# House Leaders Rush to Defend E-Cigarettes From Possible FDA Bans



## Alex (4/12/14)

*House Leaders Rush to Defend E-Cigarettes From Possible FDA Bans*
Republicans call for change to FDA rules proposal on e-cigarettes.





House Speaker John Boehner, pictured smoking outside the White House in 2011, is warning Health and Human Services Secretary Sylvia Burwell, right, that new rules could snuff out the electronic cigarette industry.

By Steven Nelson Dec. 3, 2014 | 12:52 p.m. EST + More


Senate Democrats harried electronic cigarette companies throughout 2014, pushing hard for new rules and restrictions on the booming multibillion-dollar industry. Now, congressional Republicans - fresh off a November election landslide - are standing up for e-cigarettes and pushing back on pending regulations critics fear may allow administrative product bans.

House Speaker John Boehner, R-Ohio, House Majority Leader Kevin McCarthy, R-Calif., and House Energy and Commerce Committee Chairman Fred Upton, R-Mich., wrote to Health and Human Services Secretary Sylvia Burwell last week requesting a change to proposed Food and Drug Administration regulations that may be enacted soon.

The proposed rules, released in April by the FDA, an HHS division, would require e-cigarette manufacturers to win “premarket” approval for their products within two years or pull the items from the market.

The new tobacco product approval process would apply to e-cigarette products released after February 2007, the proposed rules say, meaning nearly all e-cigarettes currently on the market would undergo rigorous review.

[FLASHBACK: E-Cigarette Advocates Relieved but Cautious After FDA Pitches Rules]

“[M]ost e-vapor products did not exist at that time,” the House Republicans wrote to Burwell. “FDA did not even consider e-vapor products to be tobacco products until 2011.”

The leaders wrote that “[a]s a practical matter, many newly deemed products could be removed from the market” if the 2007 date is not changed.

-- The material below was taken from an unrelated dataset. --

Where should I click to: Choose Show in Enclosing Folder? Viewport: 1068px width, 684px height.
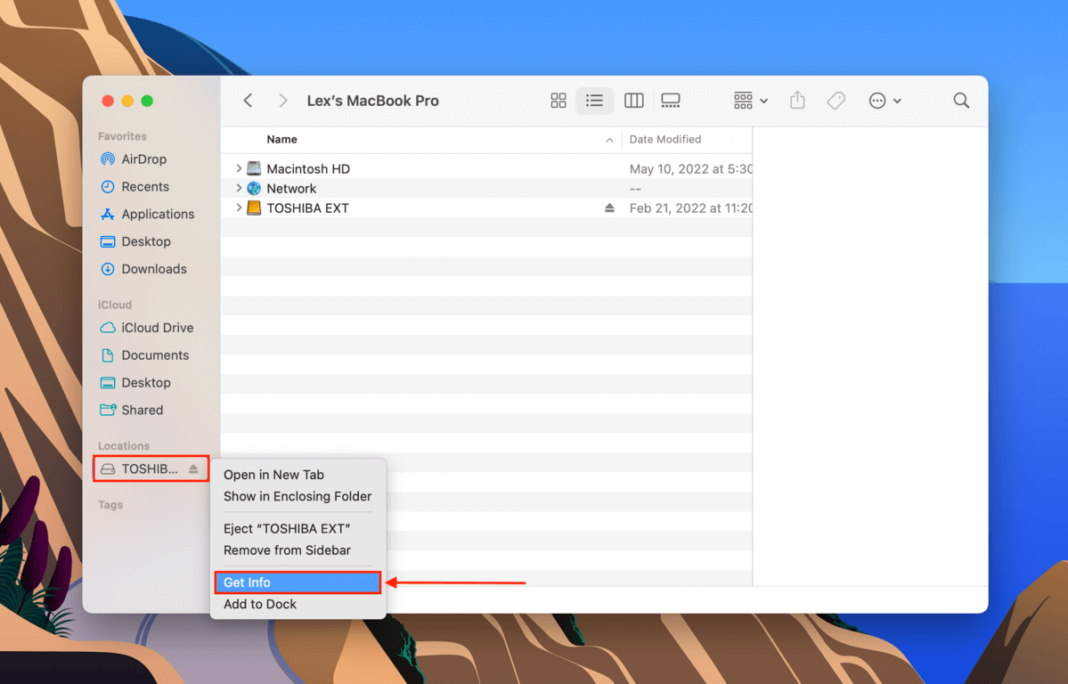[x=296, y=496]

The premarket approval process - pursuant to the Tobacco Control Act of 2009 - requires significant time and expense for companies, and a favorable FDA ruling is not guaranteed. Conventional cigarettes, generally accepted as more hazardous to users’ health than e-cigarettes, were grandfathered into the regulatory framework and did not undergo premarket vetting.

Boehner, a well-known user of conventional cigarettes, and his colleagues said the proposed rules put e-cigarettes and some cigars at a disadvantage against older nicotine offerings such as cigarettes and loose tobacco.

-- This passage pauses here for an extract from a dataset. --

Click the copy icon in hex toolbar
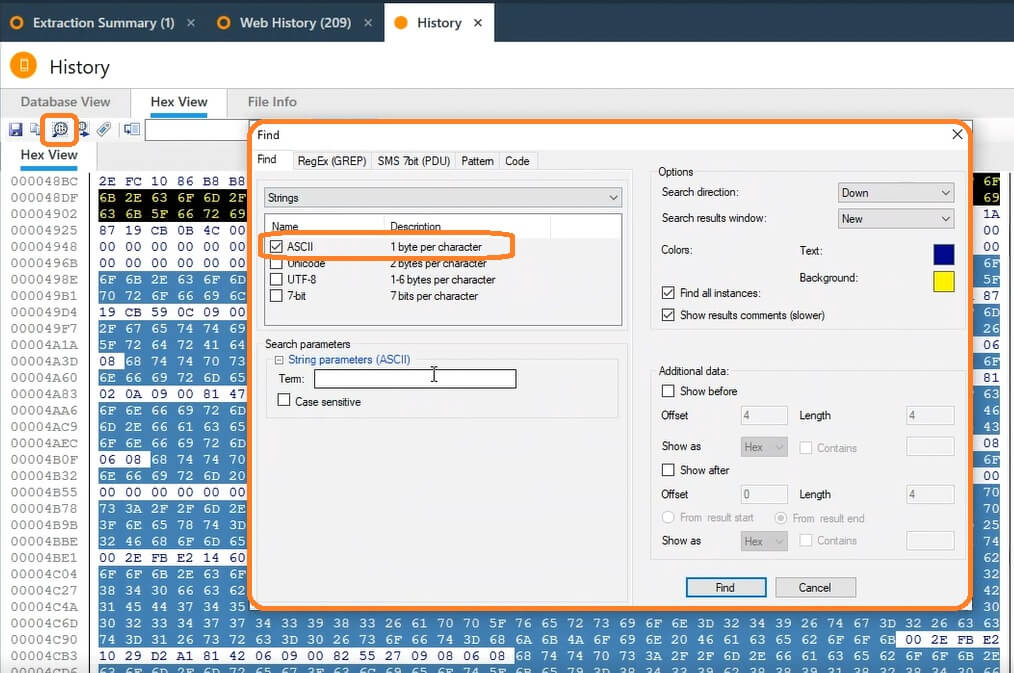 tap(36, 129)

[SURVEY: E-Cigarette Users Would Ignore Bans, Turn to Black Market]

The House Republican leaders ask that existing e-cigarette products be allowed to remain on the market, with a grandfathering date of either when rules are formalized or the April 2014 date the rules were proposed.

"The secretary appreciates hearing from members of Congress," a Health and Human Services spokesperson tells U.S. News. "HHS looks forward to responding to the letter."

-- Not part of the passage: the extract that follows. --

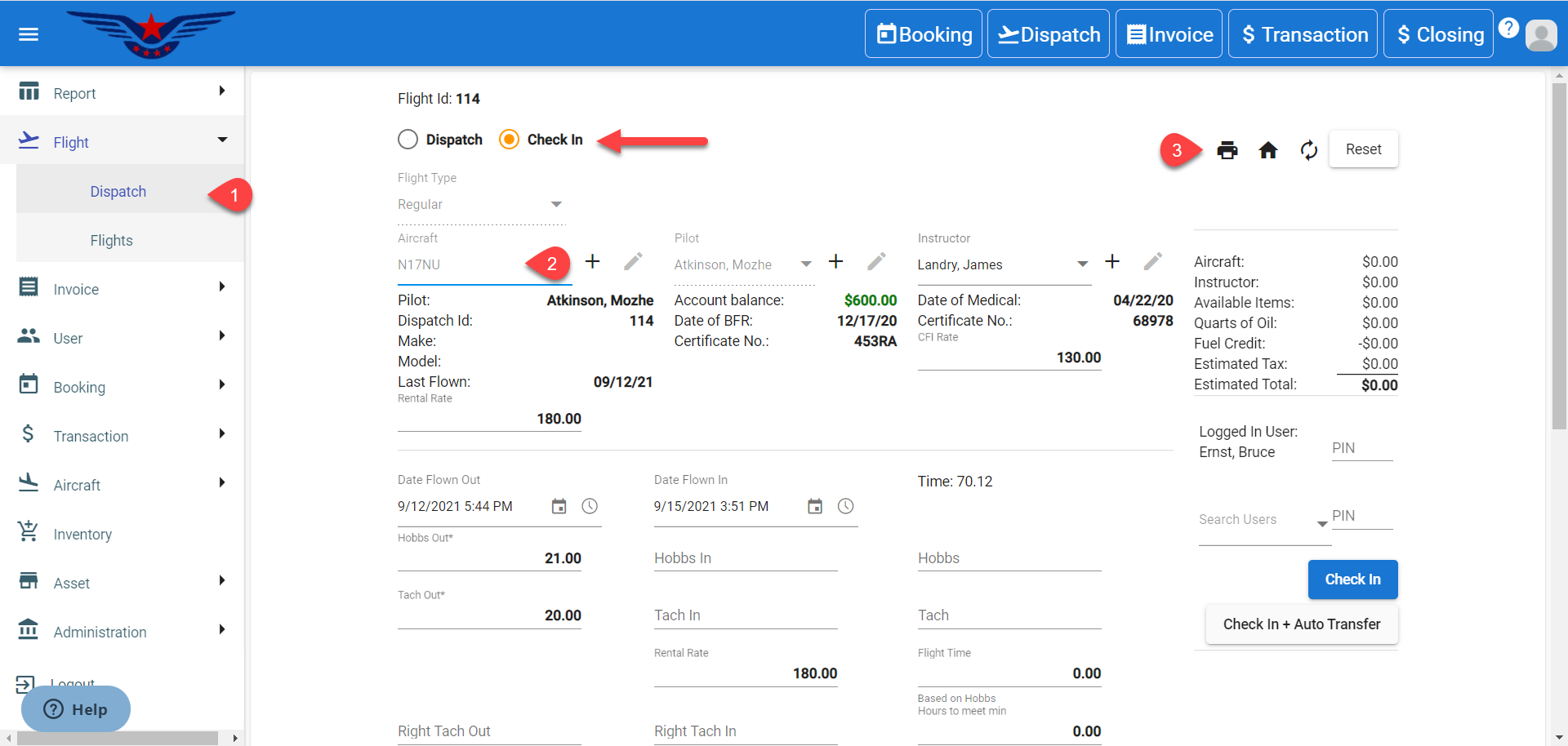Viewport: 1568px width, 746px height.
Task: Open the Flights sidebar submenu item
Action: point(112,241)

Gregory Conley, president of the American Vaping Association industry group, says many people don’t appreciate the stakes. He notes the Tobacco Control Act is sometimes called “the Marlboro Protection Act” because it grandfathered in existing tobacco products while making it nearly impossible for small firms to introduce new items.

Conley says e-cigarette manufacturers likely would need individual applications for each e-cigarette device and each e-liquid flavor option - a burden multiplied by different nicotine concentrations.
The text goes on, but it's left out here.